Understanding each other: Families, police learn how to best protect youth, adults with autism, developmental disabilities
In 2017, a Phoenix-area incident drove home the importance of addressing how law enforcement interacts with people who have developmental disabilities.
A Buckeye Police Department officer mistakenly thought a 14-year-old boy was on drugs in a public park and ended up wrestling the boy to the ground, injuring him, when he tried walking away from the officer.
The officer later learned the boy is autistic and was instead “stimming” with a piece of string — an exercise commonly taught to people with autism to help them cope with stressful situations.
Video of the incident had been captured by the officer’s body camera and it ended up being published by Arizona media.
Many families were outraged with how the officer handled the situation, but Cynthia Macluskie, founder of the Autism Society of Greater Phoenix, saw it as a great learning opportunity for both families and law enforcement.
“Had we educated [the boy] to tell the officer ‘I have autism,’ it would have been a completely different interaction,” Macluskie said.
Similarly, had the officer known how to identify and speak with someone who has autism, then perhaps the situation wouldn’t have escalated to physical violence.
Five years ago, Macluskie began using a program called Be Safe to educate Arizona families on how to address the safety needs of youth and adults with autism and developmental disabilities. The program specifically covers essential safety skills for interacting with police in different encounters.
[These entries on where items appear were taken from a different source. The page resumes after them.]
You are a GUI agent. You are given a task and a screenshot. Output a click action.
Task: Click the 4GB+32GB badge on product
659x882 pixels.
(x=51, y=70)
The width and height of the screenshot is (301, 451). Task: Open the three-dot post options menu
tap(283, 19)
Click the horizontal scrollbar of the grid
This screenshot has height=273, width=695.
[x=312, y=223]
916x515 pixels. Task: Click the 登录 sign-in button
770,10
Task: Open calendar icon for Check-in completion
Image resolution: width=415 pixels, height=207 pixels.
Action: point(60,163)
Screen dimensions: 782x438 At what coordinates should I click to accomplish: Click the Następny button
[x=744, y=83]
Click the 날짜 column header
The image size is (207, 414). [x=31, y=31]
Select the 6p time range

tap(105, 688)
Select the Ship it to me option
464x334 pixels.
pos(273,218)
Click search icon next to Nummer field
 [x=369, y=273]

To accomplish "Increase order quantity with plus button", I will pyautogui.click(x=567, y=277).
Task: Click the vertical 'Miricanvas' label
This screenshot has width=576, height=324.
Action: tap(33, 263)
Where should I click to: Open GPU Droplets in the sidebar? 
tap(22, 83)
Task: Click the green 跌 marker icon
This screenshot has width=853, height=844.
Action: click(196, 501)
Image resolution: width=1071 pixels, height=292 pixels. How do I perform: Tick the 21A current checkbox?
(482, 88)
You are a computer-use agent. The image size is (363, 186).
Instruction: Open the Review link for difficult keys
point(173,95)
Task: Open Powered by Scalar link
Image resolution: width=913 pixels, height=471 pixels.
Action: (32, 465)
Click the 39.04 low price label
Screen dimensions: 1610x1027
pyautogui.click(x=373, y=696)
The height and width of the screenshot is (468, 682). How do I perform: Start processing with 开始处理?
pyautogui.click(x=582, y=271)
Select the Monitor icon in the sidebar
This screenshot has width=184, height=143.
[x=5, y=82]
To help bridge that gap locally, the Yavapai County Sheriff’s Office (YCSO) decided to invite Macluskie to host a Be Safe workshop in Prescott on Wednesday, Oct. 2.
“We’ve just really been working on mental health first aid and training the officers in Yavapai County on dealing with individuals who might have a mental illness or are experiencing a mental crisis, so we want to make sure we’re reaching the mentally delayed and autistic folks as well,” said Nancy Gardner, project manager with YCSO’s Yavapai Justice and Mental Health Coalition.
Something Macluskie stressed during the workshop is that families and law enforcement need to trust each other and work together in order for this sort of education to truly work.
“Half the parents do not call 911 when they’re child first goes missing,” Macluskie told attendees of the workshop. “What we hear is they don’t want to inconvenience anybody and think they’re going to find them on their own. So one of the messages we want to leave you with is if your child goes missing, dial 911.”
Last year, legislation was passed in Arizona to assist with such searches. The bill made it so the state’s Silver Alert System, which was formerly only activated when someone suffering from cognitive decline or is at least 65 years old goes missing, now includes individuals with autism or other developmental disabilities.
This is significant because Silver Alerts use a wide array of media outlets, roadway signs, text alerts and reverse 911 to broadcast information about missing persons.
Parents at the workshop were glad to learn about this expanded resource, and said they appreciated the effort from both Arizona law enforcement and nonprofits like the Arizona Autism Coalition to enhance understanding on both sides of the aisle.
“I think this is really great,” said Ragan Fiske, who has a 9-year-old boy with autism. “It gives us a great way to work with our children on what to do with law enforcement. Some of this stuff seems common sense, but our kids don’t necessarily think about things the same way. Their brains are so different that they don’t respond to situations in a typical manner. So it’s really helpful for them to know what the expectation is before they enter into it.”
For Owen Culver, who has two children with autism, his immediate concern is how his high-functioning 12-year-old boy — who is prone to fits of anger — might react to police when he’s older and doesn’t have an adult with him during stressful situations.
“My hope is that through more positive interaction with police, if he does ever have to interact with them for a negative reason, he’ll know that the cops aren’t out to get him or out to make his life worse,” Culver said. “I hope he can just tell himself, ‘They’re just doing their job and I just need to chill out and let them do their job.’”
Officers and other law-enforcement personnel in Yavapai County will be doing their part to enhance their awareness on this subject by going through specific training on how to interact more effectively with individuals diagnosed with autism, Down syndrome and fetal alcohol spectrum disorders in mid-October.
The course will be four hours long and cover topics such as de-escalation strategies, medical considerations and sensory scene management.